## Selected text
(begin)
His friend signed him up for the farmersonly.com website, which, as the name suggests, caters to farmers.

Despite being hesitant to try the website, Nichols, 64, eventually met Carla, 59, who grew up on a farm and manages a fertilizer plant in Kansas.

After talking with her by phone for two weeks, Nichols flew 800 miles to Downs, Kan., to meet Carla, who had been a widow for four years following a 34-year marriage.

Sparks flew and he proposed that first weekend.

They married two months later, and Nichols calls the marriage "the greatest thing since God put a pocket on a shirt."

The couple's story is representative of a growing number of rural couples who have met through farmers-only dating websites and married as a result. More than a dozen websites help match farmers, ranchers, cowboys, cowgirls, horse lovers -- and even English farmers -- on the Internet.

Founded in 2005 with the goal of helping match single farmers, ranchers and other people who share values associated with country living, the farmersonly.com website now has 400,000 registrants from every state, spokesperson Jill Spiekerman said.

The website claims responsibility for about one marriage per week, said Spiekerman, who was raised on a farm in Michigan and lived on a farm in Iowa.

She credits the success of the site with attracting people who have one thing in common: They share the same love of farming and the country lifestyle.
(end)
## Tasks to complete
1 > Answer these from the passage on farmersonly.com, each on its own line:
(a) How far did Nichols fly to meet Carla?
(b) In what year was the website founded?
(c) How many registrants does the website now have?
2 > In one to three sentences, explain why Spiekerman says the site succeeds, according to the passage on farmersonly.com.
3 > Write the next part of the passage on farmersonly.com, picking up after its final sentence.
The lines after this are not needed for any of this work.

## Data shown
(begin)
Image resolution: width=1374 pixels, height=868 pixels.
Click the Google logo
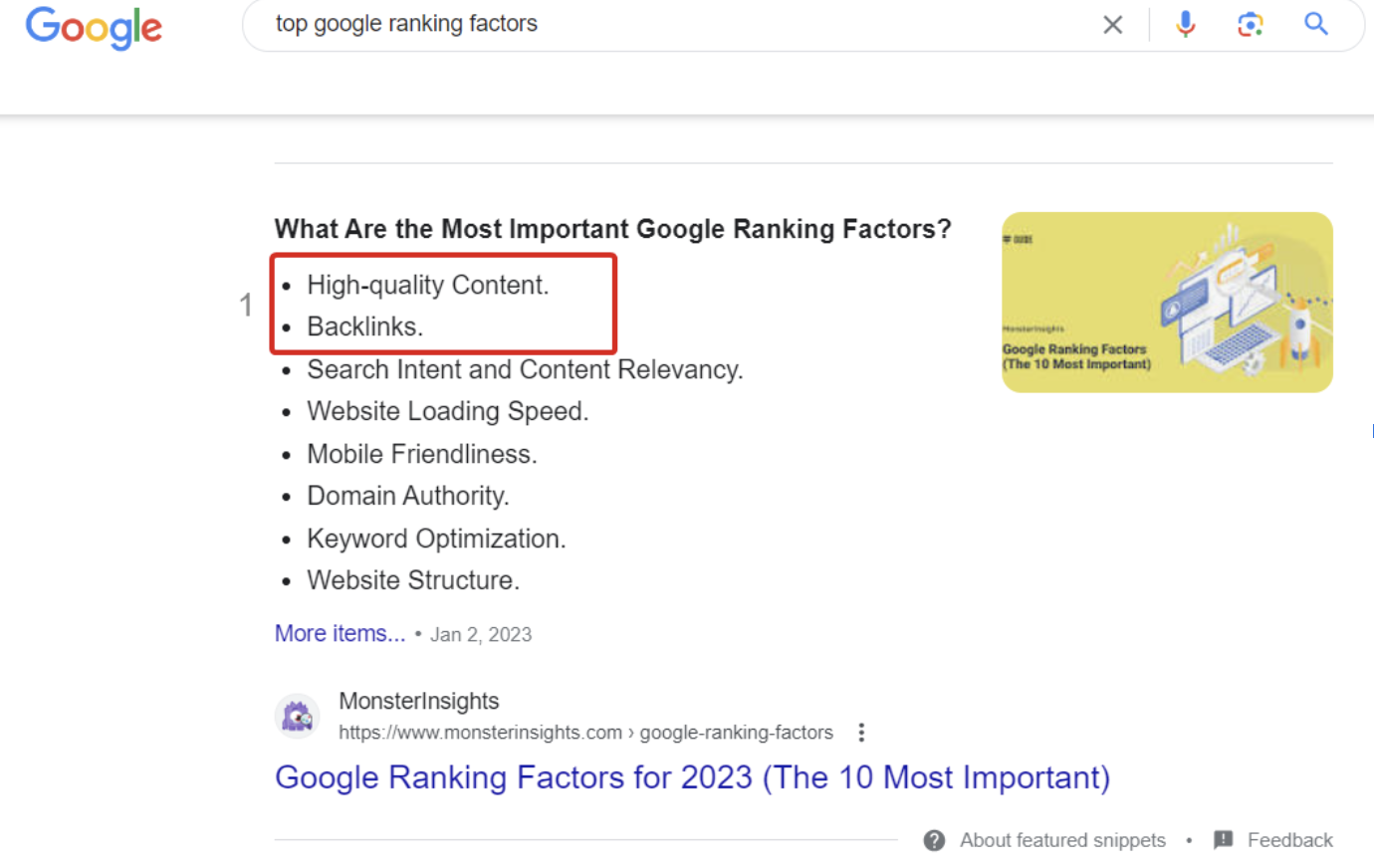94,28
(end)
## Answer list
1 >
(a) 800 miles
(b) 2005
(c) 400,000

2 > Spiekerman credits the site's success to the people it attracts, who have one thing in common. They share the same love of farming and the country lifestyle.

3 >
"A lot of people are meeting their special someone ... because of those core agricultural values they share," she said. "I talked to a lady in rural New York who is an equine dentist. Imagine trying to explain that to a gentlemen you met for the first time who doesn't know anything about agriculture. That's tough."

Spiekerman said she has spoken with many successful couples, including a woman from New Mexico who met a man from Kansas through the site and a man from Colorado who met a woman from Texas.

"They each say the same thing: 'We never would have met without this service because we live (several) states away,'" she said.

Besides matching farmers together, the site also has set up farmers with people not actively engaged in agriculture but who grew up on a farm or just love the lifestyle.

That includes Cliff Kinnetz, 53, a grain farmer from Emmetsburg, Iowa, who met Sara, who lived two hours away in Mason City, Iowa. They met four years ago through the website and have been married for 11/2 years.

Sara, 43, grew up on a farm but was no longer involved in agriculture. However, her love of the farming lifestyle drew her to the website and ultimately to Kinnetz, who said they never would have met if not for that shared website.

"It was the only dating website we were both on," he said. "I was on dating websites she wasn't on and she was on websites I wasn't on."

Three years ago, Alana Assam, 30, was living the Silicon Valley lifestyle in California "where everybody has a Bluetooth and an iPhone, at a minimum."

But Assam, who had no agricultural background, longed to live the country lifestyle and grow food.

"In the Bay Area, it's very hard to find somebody with the same kind of goals and outlook I have," she said.

After signing up for farmersonly.com in January 2010, she met Richard, 44, who was raising a variety of crops, nuts, fruit and livestock in Humboldt County in Northern California.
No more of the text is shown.